Allusions R Us

bukowski

I’ve noticed, reading published poetry, that it doesn’t hurt to use allusions, whether subtle or direct. If you have a keen literary interest in a famous writer, artist, philosopher, or historical figure, etc., allude away! Use quotes. Use interesting facts. Just use them Yoda-like, blending them into your poem’s purpose and its art until you have an allusion smoothie.

Here’s an example from a poet who is not known for his subtlety, Charles Bukowski. But then, I’ve always suspected Bukowski’s rebel act was just that and only partly true. He did, in fact, take his writing quite seriously. You can’t have that much of an output while constantly drinking and lazing around, after all!

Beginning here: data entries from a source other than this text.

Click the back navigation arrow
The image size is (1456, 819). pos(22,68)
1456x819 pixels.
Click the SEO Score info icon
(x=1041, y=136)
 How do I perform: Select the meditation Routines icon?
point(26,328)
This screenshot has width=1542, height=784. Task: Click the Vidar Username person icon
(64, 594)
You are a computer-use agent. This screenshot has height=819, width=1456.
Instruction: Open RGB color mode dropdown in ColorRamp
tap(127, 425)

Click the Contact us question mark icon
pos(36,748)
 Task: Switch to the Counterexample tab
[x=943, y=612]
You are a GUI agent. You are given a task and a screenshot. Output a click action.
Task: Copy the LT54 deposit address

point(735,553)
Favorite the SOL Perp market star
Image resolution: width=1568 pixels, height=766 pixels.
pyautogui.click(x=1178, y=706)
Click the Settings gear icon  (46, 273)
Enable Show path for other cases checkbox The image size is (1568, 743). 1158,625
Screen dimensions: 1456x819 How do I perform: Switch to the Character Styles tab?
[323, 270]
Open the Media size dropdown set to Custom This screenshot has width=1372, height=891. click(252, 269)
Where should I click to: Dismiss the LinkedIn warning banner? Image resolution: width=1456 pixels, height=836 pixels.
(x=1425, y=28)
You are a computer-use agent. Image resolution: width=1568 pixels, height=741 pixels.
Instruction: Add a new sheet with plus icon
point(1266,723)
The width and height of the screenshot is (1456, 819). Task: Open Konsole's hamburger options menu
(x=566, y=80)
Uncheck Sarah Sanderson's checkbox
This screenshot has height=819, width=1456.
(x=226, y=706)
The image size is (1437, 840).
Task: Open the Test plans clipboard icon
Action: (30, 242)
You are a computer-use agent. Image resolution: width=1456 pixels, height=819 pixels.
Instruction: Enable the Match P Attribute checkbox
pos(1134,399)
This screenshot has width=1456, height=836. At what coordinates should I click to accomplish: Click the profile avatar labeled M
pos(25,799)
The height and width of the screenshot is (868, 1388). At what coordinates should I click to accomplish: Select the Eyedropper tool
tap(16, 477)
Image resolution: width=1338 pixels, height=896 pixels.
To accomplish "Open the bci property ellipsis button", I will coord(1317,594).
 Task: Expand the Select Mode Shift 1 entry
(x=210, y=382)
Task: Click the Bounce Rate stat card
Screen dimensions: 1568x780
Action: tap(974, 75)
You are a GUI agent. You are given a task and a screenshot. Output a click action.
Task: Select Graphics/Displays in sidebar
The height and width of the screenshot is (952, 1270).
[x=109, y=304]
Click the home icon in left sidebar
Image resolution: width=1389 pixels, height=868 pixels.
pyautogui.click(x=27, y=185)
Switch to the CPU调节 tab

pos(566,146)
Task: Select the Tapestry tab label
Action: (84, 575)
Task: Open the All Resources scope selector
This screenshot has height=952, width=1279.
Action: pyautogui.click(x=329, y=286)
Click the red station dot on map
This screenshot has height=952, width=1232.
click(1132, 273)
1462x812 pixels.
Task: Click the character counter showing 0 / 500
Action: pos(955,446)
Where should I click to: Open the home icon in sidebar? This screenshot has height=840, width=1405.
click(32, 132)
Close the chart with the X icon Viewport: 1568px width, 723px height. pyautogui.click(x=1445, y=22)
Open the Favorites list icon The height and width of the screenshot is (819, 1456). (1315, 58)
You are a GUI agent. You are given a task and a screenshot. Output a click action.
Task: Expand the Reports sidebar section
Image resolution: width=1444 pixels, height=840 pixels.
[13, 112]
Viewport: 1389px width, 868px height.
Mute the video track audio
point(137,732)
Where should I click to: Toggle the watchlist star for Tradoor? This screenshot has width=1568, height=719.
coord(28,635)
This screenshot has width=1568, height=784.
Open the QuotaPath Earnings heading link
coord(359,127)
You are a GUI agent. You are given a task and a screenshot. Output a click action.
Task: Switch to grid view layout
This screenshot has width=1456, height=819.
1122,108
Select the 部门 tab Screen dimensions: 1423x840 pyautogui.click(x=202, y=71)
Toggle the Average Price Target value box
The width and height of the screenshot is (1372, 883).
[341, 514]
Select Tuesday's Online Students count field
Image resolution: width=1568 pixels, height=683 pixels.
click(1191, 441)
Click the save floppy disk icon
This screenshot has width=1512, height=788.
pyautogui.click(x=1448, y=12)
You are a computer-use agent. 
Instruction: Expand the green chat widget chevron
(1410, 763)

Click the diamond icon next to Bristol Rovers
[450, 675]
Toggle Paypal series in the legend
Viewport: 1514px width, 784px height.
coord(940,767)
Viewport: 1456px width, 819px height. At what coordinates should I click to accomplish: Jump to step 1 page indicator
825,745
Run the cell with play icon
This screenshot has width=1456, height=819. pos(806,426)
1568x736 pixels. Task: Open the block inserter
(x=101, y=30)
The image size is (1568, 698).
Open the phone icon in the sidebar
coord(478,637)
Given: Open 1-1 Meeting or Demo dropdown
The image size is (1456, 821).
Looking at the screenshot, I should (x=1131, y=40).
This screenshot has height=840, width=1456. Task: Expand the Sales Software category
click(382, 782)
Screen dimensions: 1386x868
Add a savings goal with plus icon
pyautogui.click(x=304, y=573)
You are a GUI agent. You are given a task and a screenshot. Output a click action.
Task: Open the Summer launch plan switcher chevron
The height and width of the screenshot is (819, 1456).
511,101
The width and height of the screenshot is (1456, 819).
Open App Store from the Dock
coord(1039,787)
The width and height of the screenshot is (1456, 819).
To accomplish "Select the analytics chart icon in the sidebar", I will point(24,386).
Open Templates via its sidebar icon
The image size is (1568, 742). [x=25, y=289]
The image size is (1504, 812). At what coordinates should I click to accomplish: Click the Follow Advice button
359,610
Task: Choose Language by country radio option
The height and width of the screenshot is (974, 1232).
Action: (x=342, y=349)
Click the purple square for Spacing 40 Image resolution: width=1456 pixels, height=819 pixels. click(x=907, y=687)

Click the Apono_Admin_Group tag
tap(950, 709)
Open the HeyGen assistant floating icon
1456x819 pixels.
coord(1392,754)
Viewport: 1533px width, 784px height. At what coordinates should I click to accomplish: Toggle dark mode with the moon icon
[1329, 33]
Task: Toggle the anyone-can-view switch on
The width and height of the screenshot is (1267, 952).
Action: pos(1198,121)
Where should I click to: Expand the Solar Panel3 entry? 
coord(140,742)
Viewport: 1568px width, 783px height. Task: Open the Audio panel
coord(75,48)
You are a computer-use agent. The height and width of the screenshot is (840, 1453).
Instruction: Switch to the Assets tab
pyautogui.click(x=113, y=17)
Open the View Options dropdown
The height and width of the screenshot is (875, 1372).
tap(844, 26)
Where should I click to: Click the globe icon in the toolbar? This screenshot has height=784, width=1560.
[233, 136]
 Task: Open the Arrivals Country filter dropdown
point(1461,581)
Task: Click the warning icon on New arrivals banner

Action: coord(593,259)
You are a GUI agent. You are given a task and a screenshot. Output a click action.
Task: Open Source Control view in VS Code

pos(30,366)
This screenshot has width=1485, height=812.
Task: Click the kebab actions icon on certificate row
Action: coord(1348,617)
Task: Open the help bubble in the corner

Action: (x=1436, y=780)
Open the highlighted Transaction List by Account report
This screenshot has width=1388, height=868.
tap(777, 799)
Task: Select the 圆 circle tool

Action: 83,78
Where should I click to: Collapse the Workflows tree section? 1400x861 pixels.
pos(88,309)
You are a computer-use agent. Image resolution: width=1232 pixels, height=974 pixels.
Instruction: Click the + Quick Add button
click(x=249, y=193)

Here Bukowski is alluding to the greatest American poet of all time, Walt Whitman. OK. Maybe not the greatest poet in everyone’s minds, but certainly the bearded poster boy for American poetry.

 

a song with no end
Charles Bukowski

when Whitman wrote, “I sing the body electric”

I know what he
meant
I know what he
wanted:

to be completely alive every moment
in spite of the inevitable.

we can’t cheat death but we can make it
work so hard
that when it does take
us

it will have known a victory just as
perfect as
ours.

 

A twofer! Allusion and the universal preoccupation of poets everywhere, death! You might even make it a threefer if you deem it aphoristic, as in a wise man’s teaching, to boot.

Really. Charles Bukowski as prophet and sage. And all because of a stiff drink of Whitman-infused allusion.